● **INSTRUCTIONS FOR THE TASK**:
Would you reproduce exactly the lines below from the one holding "[FR-6016 Yassı LEDli Anahtarlık] (1004, 283)" through the one holding "Ваш адрес электронной почты (222, 268)", inclusive, and no others?

————————

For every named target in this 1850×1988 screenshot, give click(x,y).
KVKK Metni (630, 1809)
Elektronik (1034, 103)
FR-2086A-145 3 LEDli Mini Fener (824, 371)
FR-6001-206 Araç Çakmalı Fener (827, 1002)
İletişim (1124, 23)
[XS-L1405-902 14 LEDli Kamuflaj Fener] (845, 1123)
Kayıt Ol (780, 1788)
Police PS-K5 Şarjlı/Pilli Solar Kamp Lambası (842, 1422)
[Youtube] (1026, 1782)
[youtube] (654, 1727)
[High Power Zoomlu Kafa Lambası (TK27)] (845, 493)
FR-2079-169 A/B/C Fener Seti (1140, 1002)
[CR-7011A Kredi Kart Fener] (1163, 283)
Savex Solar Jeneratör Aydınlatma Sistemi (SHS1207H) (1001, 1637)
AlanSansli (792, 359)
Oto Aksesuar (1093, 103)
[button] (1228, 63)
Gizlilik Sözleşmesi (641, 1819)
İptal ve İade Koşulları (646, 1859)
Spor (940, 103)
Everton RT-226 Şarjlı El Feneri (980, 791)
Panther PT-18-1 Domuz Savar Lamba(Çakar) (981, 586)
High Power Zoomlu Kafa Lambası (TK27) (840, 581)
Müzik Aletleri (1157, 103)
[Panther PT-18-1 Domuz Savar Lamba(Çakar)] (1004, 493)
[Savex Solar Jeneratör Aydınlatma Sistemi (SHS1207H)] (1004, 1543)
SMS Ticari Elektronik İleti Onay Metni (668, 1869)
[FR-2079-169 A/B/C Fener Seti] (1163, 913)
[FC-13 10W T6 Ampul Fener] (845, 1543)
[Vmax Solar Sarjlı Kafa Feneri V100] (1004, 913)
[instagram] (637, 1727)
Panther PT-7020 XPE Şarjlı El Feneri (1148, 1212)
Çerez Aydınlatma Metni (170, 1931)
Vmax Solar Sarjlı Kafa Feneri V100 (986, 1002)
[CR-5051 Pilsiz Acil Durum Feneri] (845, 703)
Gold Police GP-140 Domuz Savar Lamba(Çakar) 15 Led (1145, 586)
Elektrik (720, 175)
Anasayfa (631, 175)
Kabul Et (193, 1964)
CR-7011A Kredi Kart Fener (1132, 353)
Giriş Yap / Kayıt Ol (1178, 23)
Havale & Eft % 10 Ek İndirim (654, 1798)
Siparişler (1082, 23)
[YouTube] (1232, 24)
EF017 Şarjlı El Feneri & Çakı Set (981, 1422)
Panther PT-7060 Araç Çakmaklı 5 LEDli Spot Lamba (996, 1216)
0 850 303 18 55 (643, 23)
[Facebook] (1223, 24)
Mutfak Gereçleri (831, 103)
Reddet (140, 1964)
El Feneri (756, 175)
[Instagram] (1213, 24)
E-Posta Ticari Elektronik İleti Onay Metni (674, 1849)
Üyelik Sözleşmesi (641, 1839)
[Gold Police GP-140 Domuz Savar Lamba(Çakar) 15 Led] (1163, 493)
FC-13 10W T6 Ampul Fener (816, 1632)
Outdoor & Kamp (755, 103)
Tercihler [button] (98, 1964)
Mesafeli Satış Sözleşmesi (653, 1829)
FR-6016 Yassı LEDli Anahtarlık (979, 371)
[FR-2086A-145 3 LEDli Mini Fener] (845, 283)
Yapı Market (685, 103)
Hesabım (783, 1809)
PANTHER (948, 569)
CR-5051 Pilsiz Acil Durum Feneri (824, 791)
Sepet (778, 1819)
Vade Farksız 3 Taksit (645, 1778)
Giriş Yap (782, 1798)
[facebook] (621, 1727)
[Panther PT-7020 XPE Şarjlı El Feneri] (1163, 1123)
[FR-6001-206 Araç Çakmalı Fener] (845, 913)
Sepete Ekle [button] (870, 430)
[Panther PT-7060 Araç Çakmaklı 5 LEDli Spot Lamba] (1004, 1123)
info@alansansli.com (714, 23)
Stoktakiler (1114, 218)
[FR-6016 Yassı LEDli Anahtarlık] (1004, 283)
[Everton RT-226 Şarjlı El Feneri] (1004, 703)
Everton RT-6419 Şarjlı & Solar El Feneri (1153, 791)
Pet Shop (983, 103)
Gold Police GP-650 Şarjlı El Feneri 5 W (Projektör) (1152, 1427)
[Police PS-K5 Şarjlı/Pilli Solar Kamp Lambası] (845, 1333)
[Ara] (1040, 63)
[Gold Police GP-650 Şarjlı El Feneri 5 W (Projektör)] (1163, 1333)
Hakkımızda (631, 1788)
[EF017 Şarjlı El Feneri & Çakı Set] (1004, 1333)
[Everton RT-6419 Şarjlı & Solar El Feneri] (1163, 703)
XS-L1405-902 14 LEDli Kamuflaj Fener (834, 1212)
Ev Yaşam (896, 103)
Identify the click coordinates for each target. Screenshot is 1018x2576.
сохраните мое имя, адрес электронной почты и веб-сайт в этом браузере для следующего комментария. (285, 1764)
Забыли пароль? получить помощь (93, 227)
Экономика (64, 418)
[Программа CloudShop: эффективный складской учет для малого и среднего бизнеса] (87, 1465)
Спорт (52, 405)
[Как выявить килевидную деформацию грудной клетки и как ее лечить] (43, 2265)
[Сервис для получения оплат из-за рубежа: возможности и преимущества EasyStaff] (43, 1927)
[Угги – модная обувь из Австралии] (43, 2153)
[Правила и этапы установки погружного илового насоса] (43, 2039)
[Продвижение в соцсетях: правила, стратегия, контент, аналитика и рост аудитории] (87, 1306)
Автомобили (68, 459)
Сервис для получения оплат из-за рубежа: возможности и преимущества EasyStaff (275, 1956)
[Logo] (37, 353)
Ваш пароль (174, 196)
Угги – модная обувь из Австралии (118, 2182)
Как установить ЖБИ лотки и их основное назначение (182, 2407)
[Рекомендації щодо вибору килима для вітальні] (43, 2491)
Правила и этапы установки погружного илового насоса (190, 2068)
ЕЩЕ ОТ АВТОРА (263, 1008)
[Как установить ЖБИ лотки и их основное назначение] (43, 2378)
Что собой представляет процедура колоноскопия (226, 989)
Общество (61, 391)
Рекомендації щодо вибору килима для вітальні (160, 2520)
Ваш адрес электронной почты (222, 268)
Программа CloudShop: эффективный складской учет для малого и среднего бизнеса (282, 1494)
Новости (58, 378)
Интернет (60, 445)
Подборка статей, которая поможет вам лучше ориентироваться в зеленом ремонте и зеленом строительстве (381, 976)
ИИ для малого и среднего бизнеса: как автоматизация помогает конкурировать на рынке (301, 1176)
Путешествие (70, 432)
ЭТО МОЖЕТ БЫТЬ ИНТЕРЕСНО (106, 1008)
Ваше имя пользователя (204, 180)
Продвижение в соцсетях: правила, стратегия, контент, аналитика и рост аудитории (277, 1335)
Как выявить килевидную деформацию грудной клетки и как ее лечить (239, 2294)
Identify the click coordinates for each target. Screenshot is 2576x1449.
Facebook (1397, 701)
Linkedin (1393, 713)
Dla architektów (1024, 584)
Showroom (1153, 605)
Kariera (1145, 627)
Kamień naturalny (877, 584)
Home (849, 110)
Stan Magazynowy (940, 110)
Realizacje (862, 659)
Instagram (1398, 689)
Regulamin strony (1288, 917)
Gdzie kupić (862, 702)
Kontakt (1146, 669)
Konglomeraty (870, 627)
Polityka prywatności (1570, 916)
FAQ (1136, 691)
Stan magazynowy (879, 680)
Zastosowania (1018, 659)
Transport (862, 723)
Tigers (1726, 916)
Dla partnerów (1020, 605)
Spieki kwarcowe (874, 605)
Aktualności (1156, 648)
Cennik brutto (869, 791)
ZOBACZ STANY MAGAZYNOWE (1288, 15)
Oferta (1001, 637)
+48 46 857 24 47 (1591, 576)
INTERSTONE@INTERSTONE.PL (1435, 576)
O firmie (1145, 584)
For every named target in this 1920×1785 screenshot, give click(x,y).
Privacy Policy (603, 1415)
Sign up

————————

● **EXERCISE RESULT**:
[FR-6016 Yassı LEDli Anahtarlık] (1004, 283)
[Everton RT-226 Şarjlı El Feneri] (1004, 703)
Everton RT-6419 Şarjlı & Solar El Feneri (1153, 791)
Pet Shop (983, 103)
Gold Police GP-650 Şarjlı El Feneri 5 W (Projektör) (1152, 1427)
[Police PS-K5 Şarjlı/Pilli Solar Kamp Lambası] (845, 1333)
[Ara] (1040, 63)
[Gold Police GP-650 Şarjlı El Feneri 5 W (Projektör)] (1163, 1333)
Hakkımızda (631, 1788)
[EF017 Şarjlı El Feneri & Çakı Set] (1004, 1333)
[Everton RT-6419 Şarjlı & Solar El Feneri] (1163, 703)
XS-L1405-902 14 LEDli Kamuflaj Fener (834, 1212)
Ev Yaşam (896, 103)
Identify the click coordinates for each target. Screenshot is 1018x2576.
сохраните мое имя, адрес электронной почты и веб-сайт в этом браузере для следующего комментария. (285, 1764)
Забыли пароль? получить помощь (93, 227)
Экономика (64, 418)
[Программа CloudShop: эффективный складской учет для малого и среднего бизнеса] (87, 1465)
Спорт (52, 405)
[Как выявить килевидную деформацию грудной клетки и как ее лечить] (43, 2265)
[Сервис для получения оплат из-за рубежа: возможности и преимущества EasyStaff] (43, 1927)
[Угги – модная обувь из Австралии] (43, 2153)
[Правила и этапы установки погружного илового насоса] (43, 2039)
[Продвижение в соцсетях: правила, стратегия, контент, аналитика и рост аудитории] (87, 1306)
Автомобили (68, 459)
Сервис для получения оплат из-за рубежа: возможности и преимущества EasyStaff (275, 1956)
[Logo] (37, 353)
Ваш пароль (174, 196)
Угги – модная обувь из Австралии (118, 2182)
Как установить ЖБИ лотки и их основное назначение (182, 2407)
[Рекомендації щодо вибору килима для вітальні] (43, 2491)
Правила и этапы установки погружного илового насоса (190, 2068)
ЕЩЕ ОТ АВТОРА (263, 1008)
[Как установить ЖБИ лотки и их основное назначение] (43, 2378)
Что собой представляет процедура колоноскопия (226, 989)
Общество (61, 391)
Рекомендації щодо вибору килима для вітальні (160, 2520)
Ваш адрес электронной почты (222, 268)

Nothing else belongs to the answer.